[[ Records open ]]

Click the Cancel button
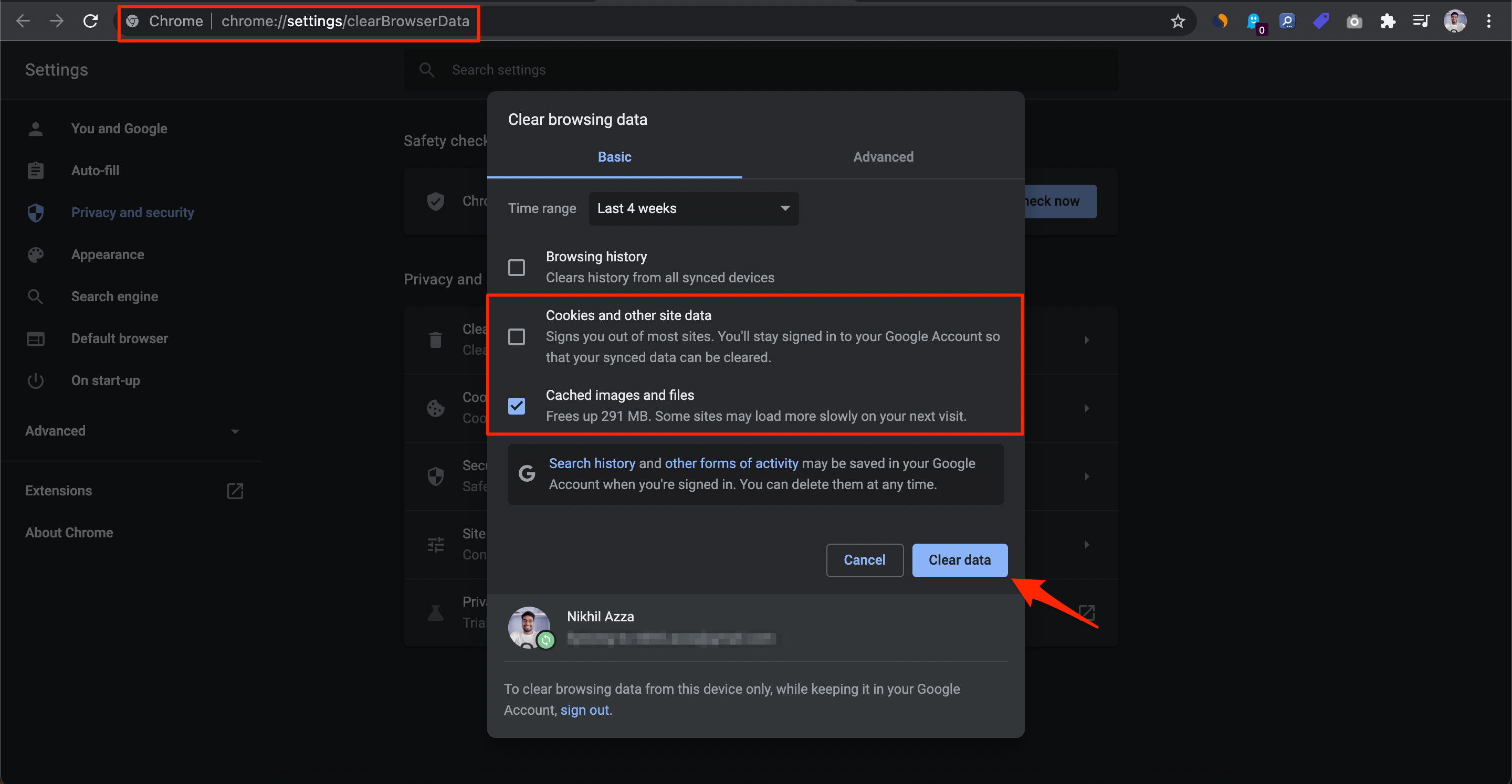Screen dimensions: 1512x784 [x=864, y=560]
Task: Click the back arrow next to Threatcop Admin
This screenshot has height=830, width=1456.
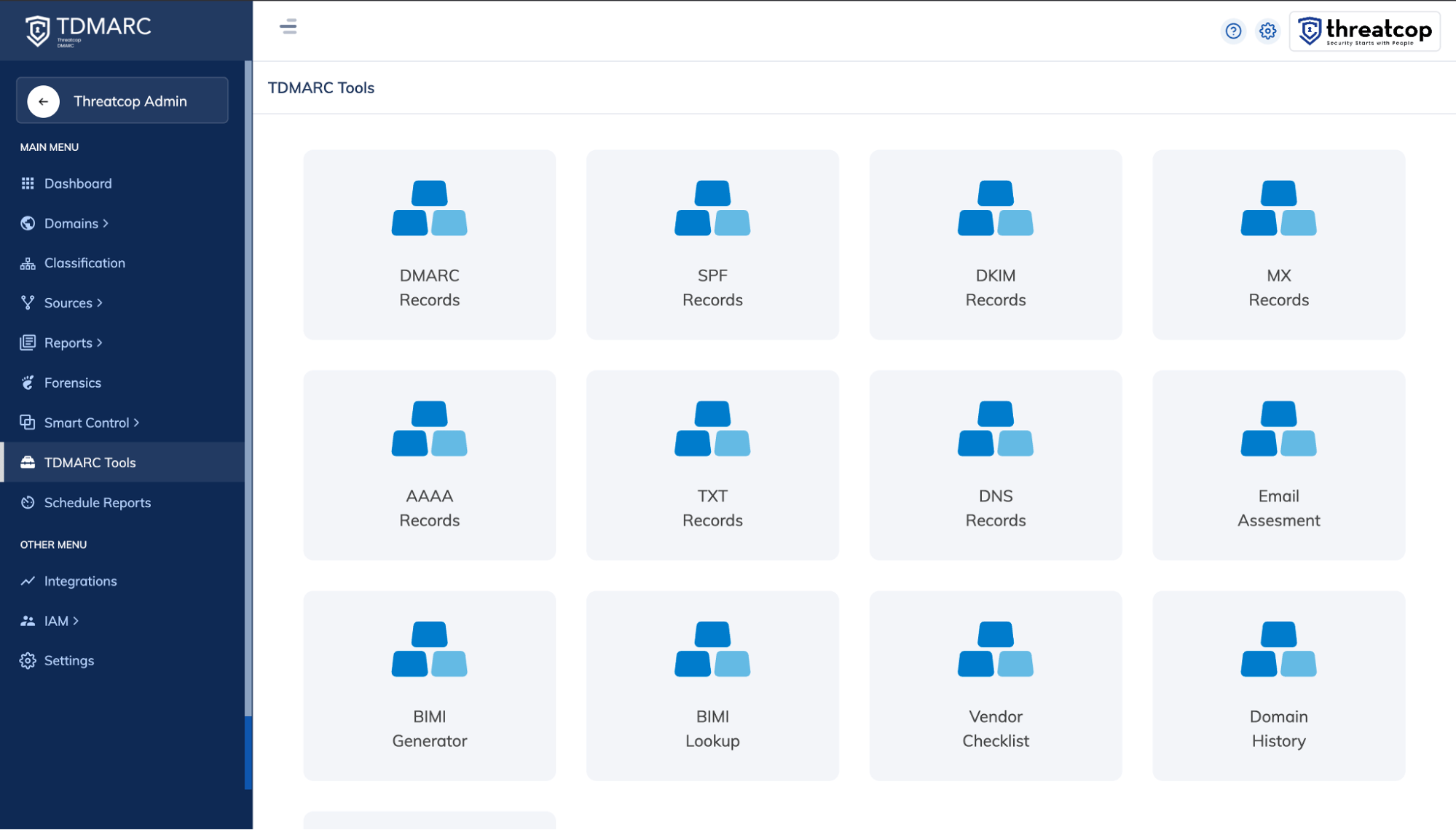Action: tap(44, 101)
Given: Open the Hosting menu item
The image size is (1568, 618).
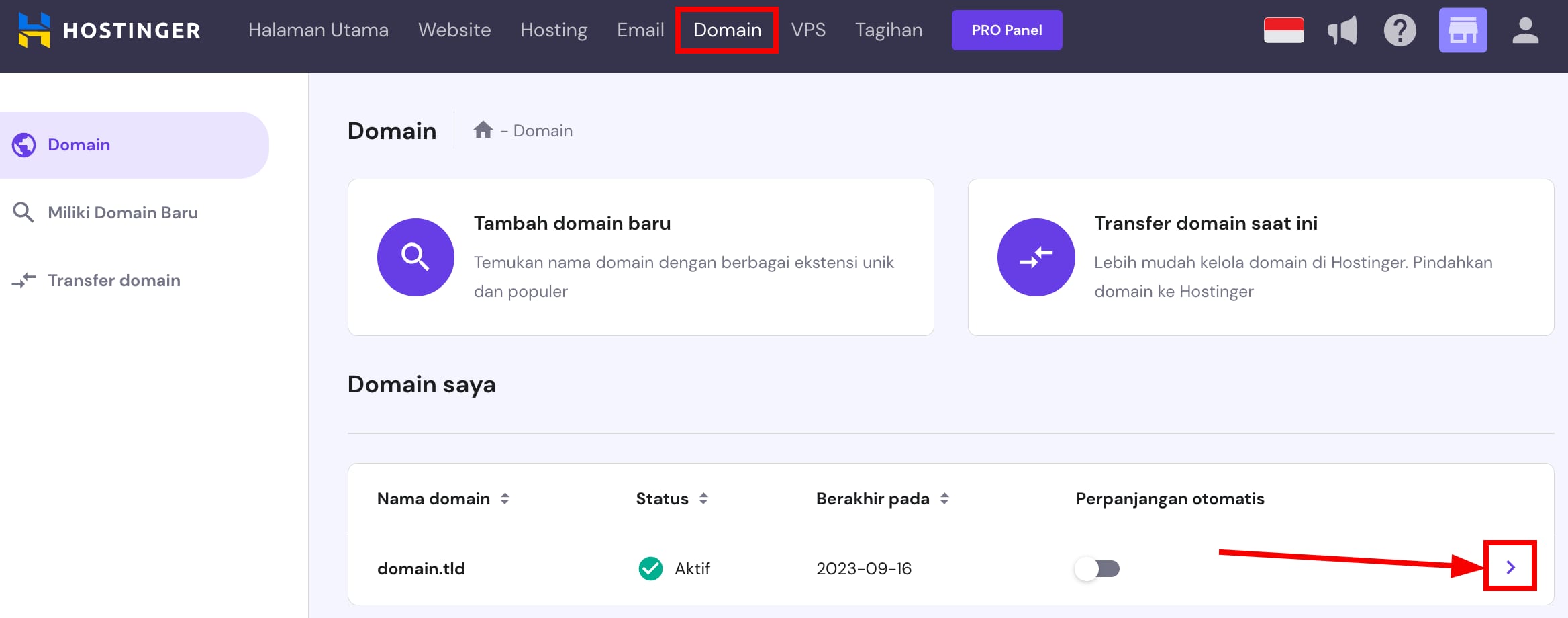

[[ Records closed ]]
[[ Records open ]]

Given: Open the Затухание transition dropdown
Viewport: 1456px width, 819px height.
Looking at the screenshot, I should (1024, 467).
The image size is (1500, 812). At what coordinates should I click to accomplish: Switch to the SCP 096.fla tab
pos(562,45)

[[ Records closed ]]
[[ Records open ]]

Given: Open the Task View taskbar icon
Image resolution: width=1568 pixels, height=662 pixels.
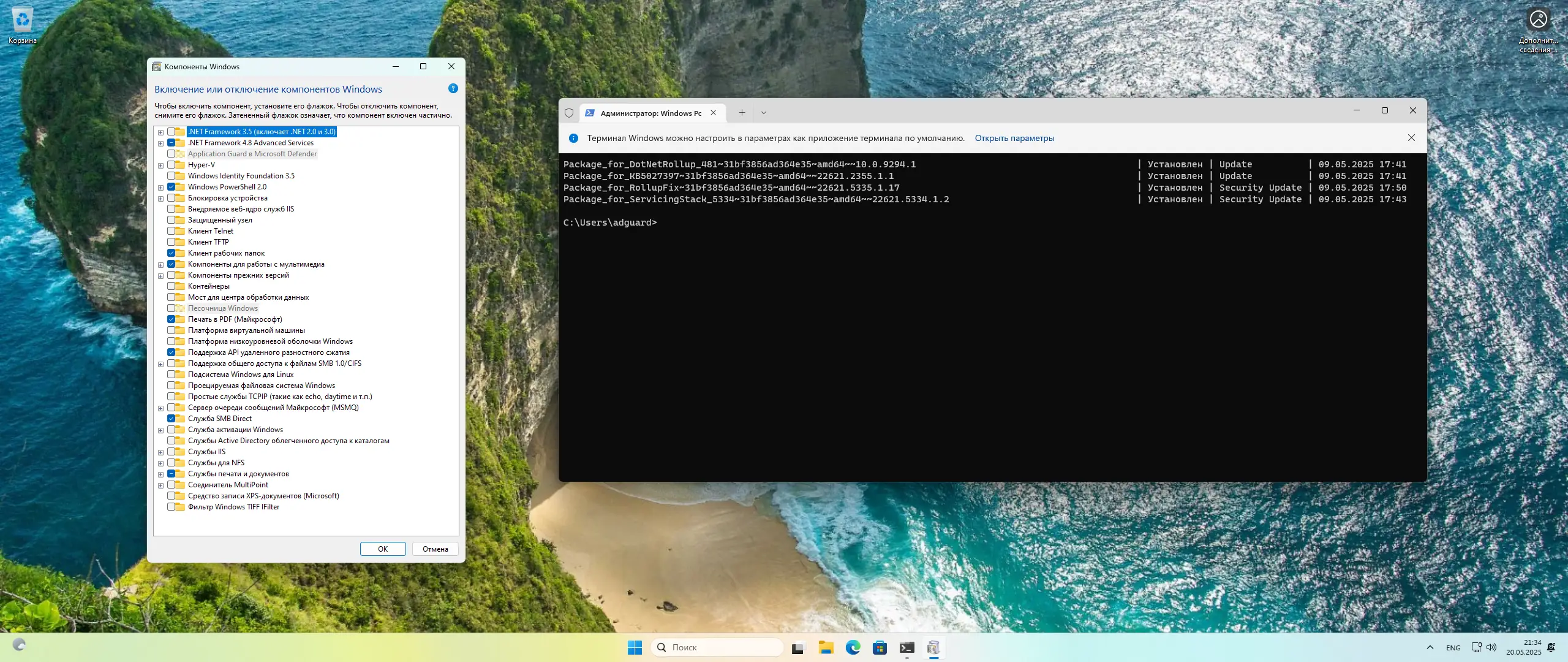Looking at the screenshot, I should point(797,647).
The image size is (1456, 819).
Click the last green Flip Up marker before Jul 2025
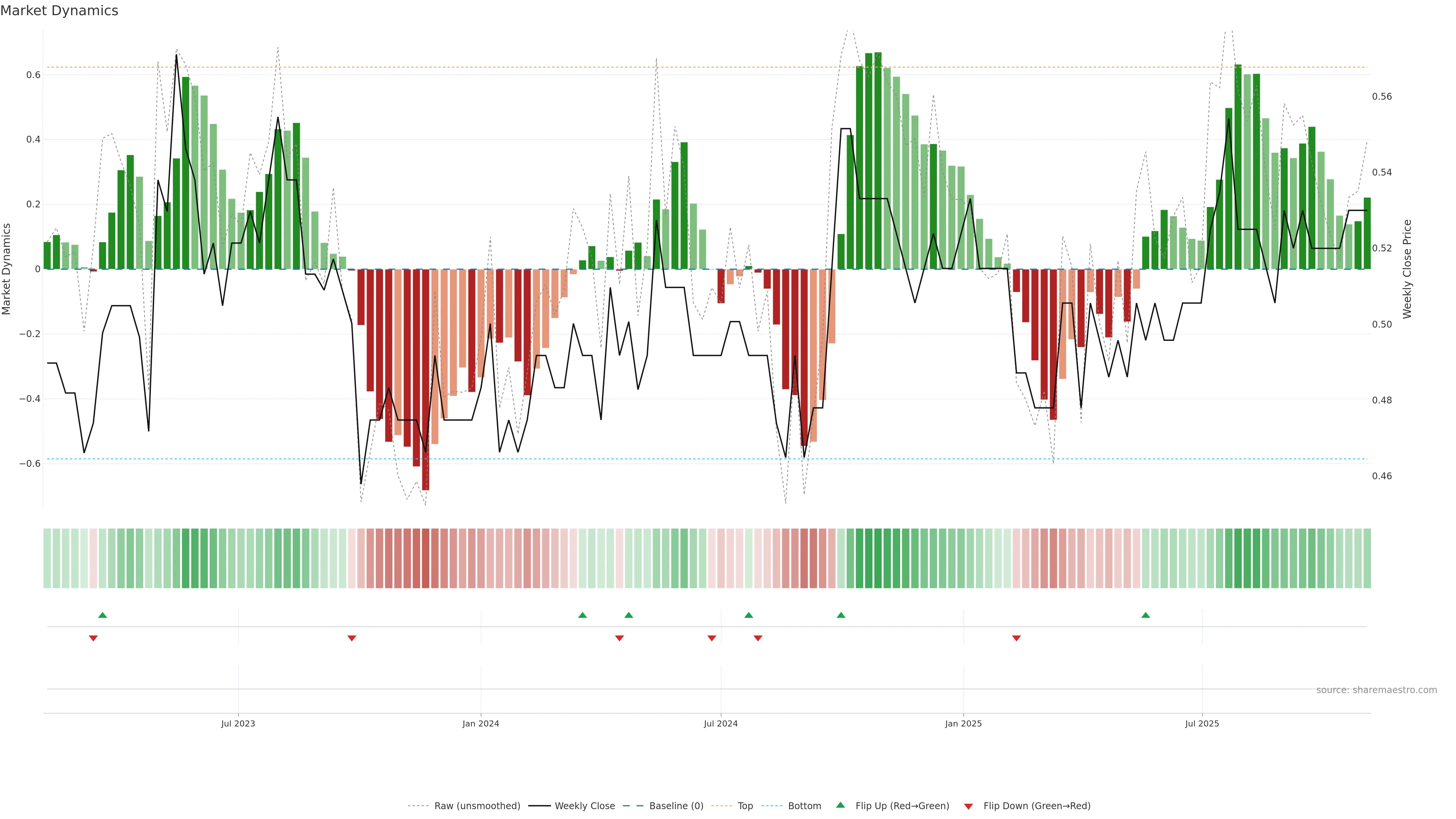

[[ Records closed ]]

| Problem to work on |
Retype, exactly and in full, the lines above from the one containing "The image size is (1456, 819)." through the one containing "Click the last".

| Exercise result |
The image size is (1456, 819).
Click the last green Flip Up marker before Jul 2025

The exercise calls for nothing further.